WHAT THE TASK REQUIRES:
Could you show each line of the records that contains the word "chart"?

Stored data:
***

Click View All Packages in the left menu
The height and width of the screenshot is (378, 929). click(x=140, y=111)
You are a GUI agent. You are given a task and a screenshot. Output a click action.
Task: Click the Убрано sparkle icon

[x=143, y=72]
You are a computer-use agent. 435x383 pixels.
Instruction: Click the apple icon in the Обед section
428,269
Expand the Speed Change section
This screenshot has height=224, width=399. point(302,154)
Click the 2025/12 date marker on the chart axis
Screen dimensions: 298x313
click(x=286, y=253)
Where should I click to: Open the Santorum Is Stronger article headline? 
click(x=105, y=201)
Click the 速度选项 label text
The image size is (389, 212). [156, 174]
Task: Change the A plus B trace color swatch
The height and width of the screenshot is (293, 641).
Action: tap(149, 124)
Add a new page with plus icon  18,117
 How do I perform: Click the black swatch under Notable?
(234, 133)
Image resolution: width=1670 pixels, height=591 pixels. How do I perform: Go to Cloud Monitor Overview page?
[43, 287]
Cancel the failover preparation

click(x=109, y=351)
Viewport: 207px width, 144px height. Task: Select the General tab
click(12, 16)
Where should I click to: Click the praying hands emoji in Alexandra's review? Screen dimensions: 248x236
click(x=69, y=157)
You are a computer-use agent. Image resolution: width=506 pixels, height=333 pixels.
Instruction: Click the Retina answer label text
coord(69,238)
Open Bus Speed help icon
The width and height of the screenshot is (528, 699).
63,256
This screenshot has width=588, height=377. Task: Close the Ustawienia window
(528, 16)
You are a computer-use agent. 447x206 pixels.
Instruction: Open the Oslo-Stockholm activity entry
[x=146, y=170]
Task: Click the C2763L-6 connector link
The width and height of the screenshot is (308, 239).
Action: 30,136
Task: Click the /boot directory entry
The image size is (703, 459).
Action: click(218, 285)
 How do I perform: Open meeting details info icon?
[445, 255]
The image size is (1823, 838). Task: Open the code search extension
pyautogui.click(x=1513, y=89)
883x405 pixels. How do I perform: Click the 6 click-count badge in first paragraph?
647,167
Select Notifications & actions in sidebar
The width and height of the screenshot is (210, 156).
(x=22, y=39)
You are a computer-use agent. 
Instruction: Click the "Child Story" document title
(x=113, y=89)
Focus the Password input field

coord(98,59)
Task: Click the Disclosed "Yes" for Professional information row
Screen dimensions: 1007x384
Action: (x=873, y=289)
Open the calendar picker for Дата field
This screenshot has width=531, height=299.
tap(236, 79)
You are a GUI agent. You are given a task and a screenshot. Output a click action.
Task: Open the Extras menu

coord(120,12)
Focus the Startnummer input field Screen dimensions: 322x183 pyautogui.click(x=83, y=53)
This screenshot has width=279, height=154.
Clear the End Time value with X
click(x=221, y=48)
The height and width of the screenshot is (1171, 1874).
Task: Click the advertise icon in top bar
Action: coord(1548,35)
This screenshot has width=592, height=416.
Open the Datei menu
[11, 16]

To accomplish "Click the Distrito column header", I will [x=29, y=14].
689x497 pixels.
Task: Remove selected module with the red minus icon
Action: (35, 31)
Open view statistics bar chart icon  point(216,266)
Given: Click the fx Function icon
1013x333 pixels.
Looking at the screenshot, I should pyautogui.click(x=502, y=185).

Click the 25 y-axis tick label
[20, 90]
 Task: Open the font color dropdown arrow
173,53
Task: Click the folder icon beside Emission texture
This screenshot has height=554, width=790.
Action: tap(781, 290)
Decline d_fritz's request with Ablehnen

***

OUTPUT FOR THIS TASK:
Click the 2025/12 date marker on the chart axis
Open view statistics bar chart icon  point(216,266)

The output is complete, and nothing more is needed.